- Artikel
- - - - -
JOHN UPDIKE: "LANDLEBEN"

John Updike ist der große alte Mann der US-Literatur und stets standen Sex und Ehebruch im Mittelpunkt seines unermüdlichen Schreibens. In seinem neuen Roman "Landleben" ist das nicht anders und dennoch weit mehr als das: eine virtuos erzählte Tragikomödie des Alterns und sein Protagonist Owen Mackenzie steht am Anfang der 70er wie der Autor selbst.

In der typischen Provinz des Ostens der USA aufgewachsen, wird diese erotische Biografie Owens zugleich zu einer Kleinstadtchronik und in faszinierender Weise – quasi nebenher und dennoch dramaturgisch als wichtiges Gerüst integriert – die Geschichte der Computer, durch die Owen zu bescheidenem Wohlstand gekommen ist. Wenn er nun morgens lauscht, ob Julia, zweite Ehefrau seit 25 Jahren, schon in der Küche werkelt und ihn möglichst nicht mit erotischen Anwandlungen in Verlegenheit bringen wird, dann schweifen die Erinnerungen in geradezu quälender Hellsicht zurück in die Vergangenheit.

Da waren die frühen ahnungslosen Begegnungen mit dem Sexus, der eine so durchgehende Rolle in seinem Leben spielen sollte, doch nicht nur die hitzig unbeholfenen Teenager-Affären in den spießigen 50er Jahren haben so manchen eher peinlichen Beigeschmack. In der Ehe mit der kühlen Phyllis mit vier zu schnell gezeugten Kindern und allmählichem wirtschaftlichem Aufstieg scheint es typisch für seine Erziehung und die verbliebene Naivität, dass er zum ersten Fremdgehen noch verführt werden muss. Um es alsbald zum fast alltäglich praktizierten Hobby zu machen. Die Libertinage der 60er und vor allem der 70er Jahre mit der Pille und noch vor Aids ließen selbst moralische Bedenken schnell schwinden und Owen ist beherrscht von dieser tief innewohnenden Sehnsucht nach dem Moment der Vereinigung, "der einen Mann mit dem Universum in Einklang versetzt."
- - - - -
- Vorliegendes Material
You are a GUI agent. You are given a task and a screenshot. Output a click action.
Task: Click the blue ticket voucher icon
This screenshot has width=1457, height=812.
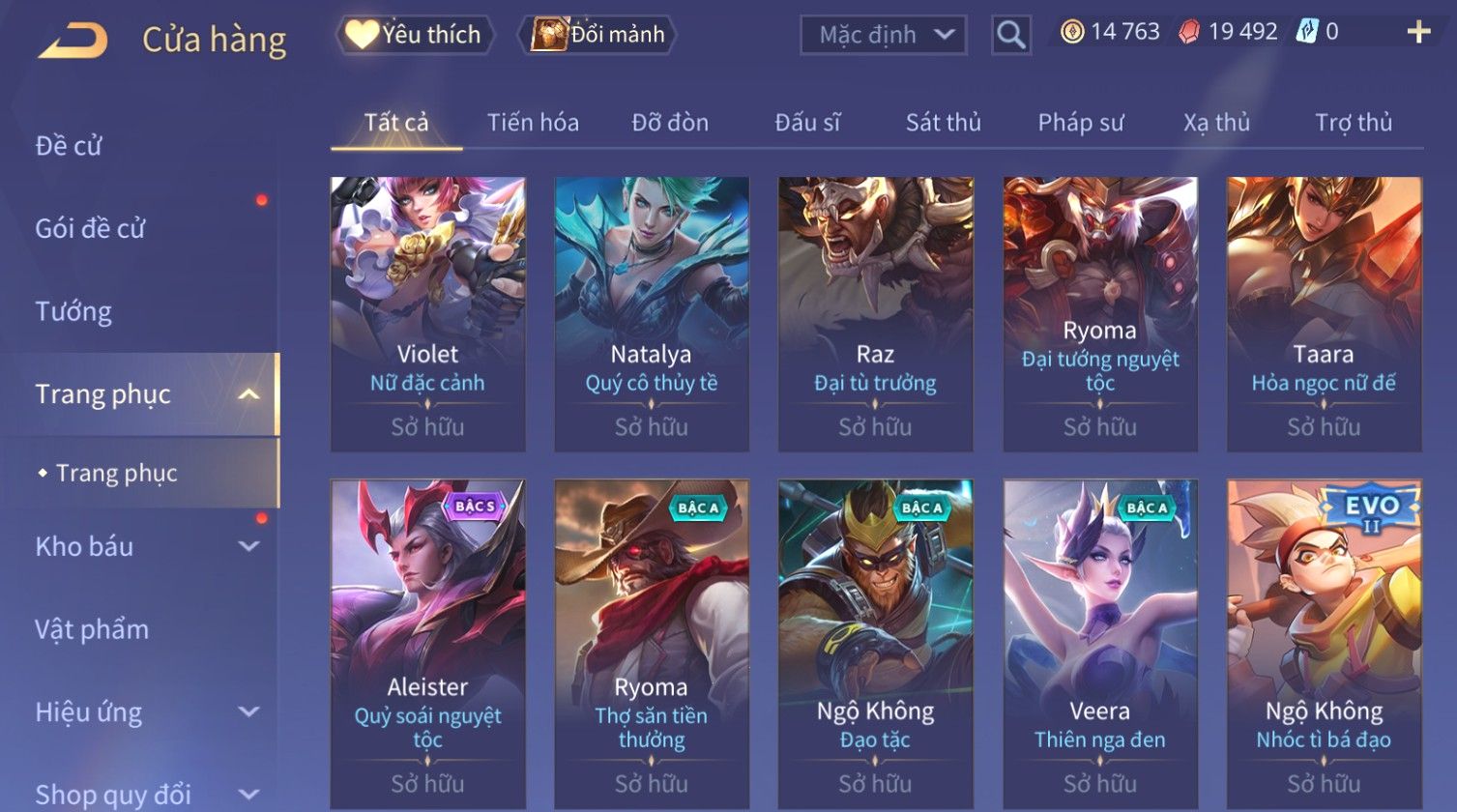tap(1306, 33)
- - - - -
- Aufgabenstellung
1) Seit wie vielen Jahren ist Julia laut dem Artikel über Updikes „Landleben“ Owens zweite Ehefrau?
2) Zitieren Sie aus dem Artikel über „Landleben“ den Abschnitt, der bei „John Updike ist“ beginnt und bei „der Autor selbst.“ endet.

- Lösungen
1) Seit 25 Jahren.

2)
John Updike ist der große alte Mann der US-Literatur und stets standen Sex und Ehebruch im Mittelpunkt seines unermüdlichen Schreibens. In seinem neuen Roman "Landleben" ist das nicht anders und dennoch weit mehr als das: eine virtuos erzählte Tragikomödie des Alterns und sein Protagonist Owen Mackenzie steht am Anfang der 70er wie der Autor selbst.